Nicotinamide Ameliorates Amyloid Beta-Induced Oxidative Stress-Mediated Neuroinflammation and Neurodegeneration in Adult Mouse Brain.

Alzheimer's disease (AD) is the most predominant age-related neurodegenerative disease, pathologically characterized by the accumulation of aggregates of amyloid beta Aβ and tau hyperphosphorylation in the brain. It is considered to be the primary cause of cognitive dysfunction. The aggregation of Aβ leads to neuronal inflammation and apoptosis. Since vitamins are basic dietary nutrients that organisms need for their growth, survival, and other metabolic functions, in this study, the underlying neuroprotective mechanism of nicotinamide (NAM) Vitamin B3 against Aβ -induced neurotoxicity was investigated in mouse brains. Intracerebroventricular (i.c.v.) Aβ injection elicited neuronal dysfunctions that led to memory impairment and neurodegeneration in mouse brains. After 24 h after Aβ injection, the mice were treated with NAM (250 mg/kg intraperitoneally) for 1 week. For biochemical and Western blot studies, the mice were directly sacrificed, while for confocal and "immunohistochemical staining", mice were perfused transcardially with 4% paraformaldehyde.
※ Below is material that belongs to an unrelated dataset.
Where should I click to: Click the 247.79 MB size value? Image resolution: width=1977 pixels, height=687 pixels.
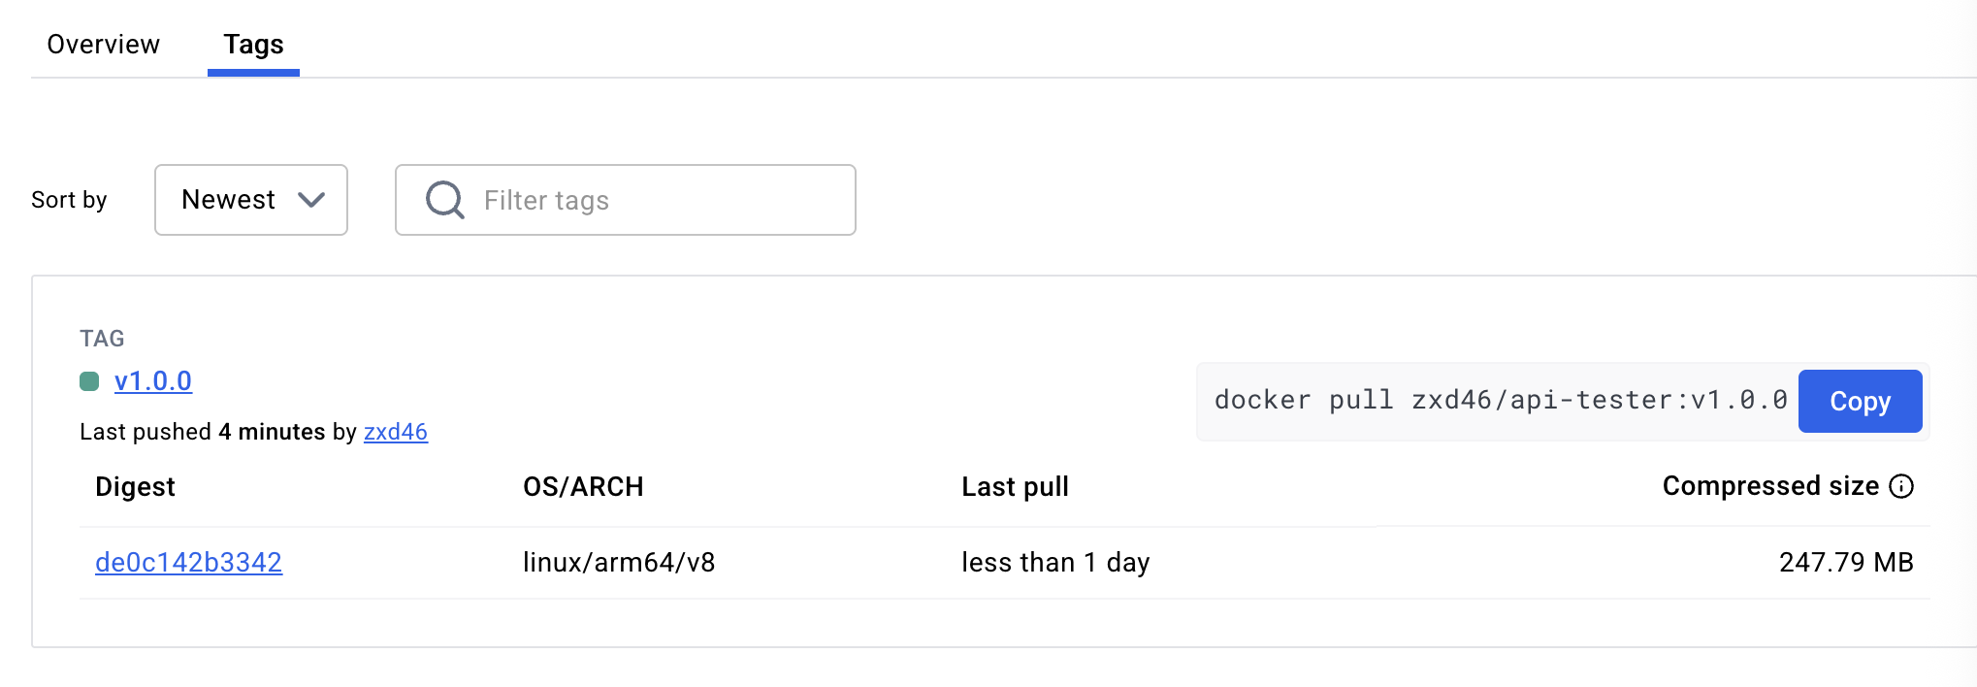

Our biochemical, immunofluorescence, and immunohistochemical results showed that NAM can ameliorate neuronal inflammation and apoptosis by reducing oxidative stress through lowering malondialdehyde and 2,7-dichlorofluorescein levels in an Aβ-injected mouse brains, where the regulation of p-JNK further regulated inflammatory marker proteins (TNF-α, IL-1β, transcription factor NF-kB) and apoptotic marker proteins (Bax, caspase 3, PARP1). Furthermore, NAM + Aβ treatment for 1 week increased the amount of survival neurons and reduced neuronal cell death in Nissl staining. We also analyzed memory dysfunction via behavioral studies and the analysis showed that NAM could prevent Aβ -induced memory deficits. Collectively, the results of this study suggest that NAM may be a potential preventive and therapeutic candidate for Aβ -induced reactive oxygen species (ROS)-mediated neuroinflammation, neurodegeneration, and neurotoxicity in an adult mouse model.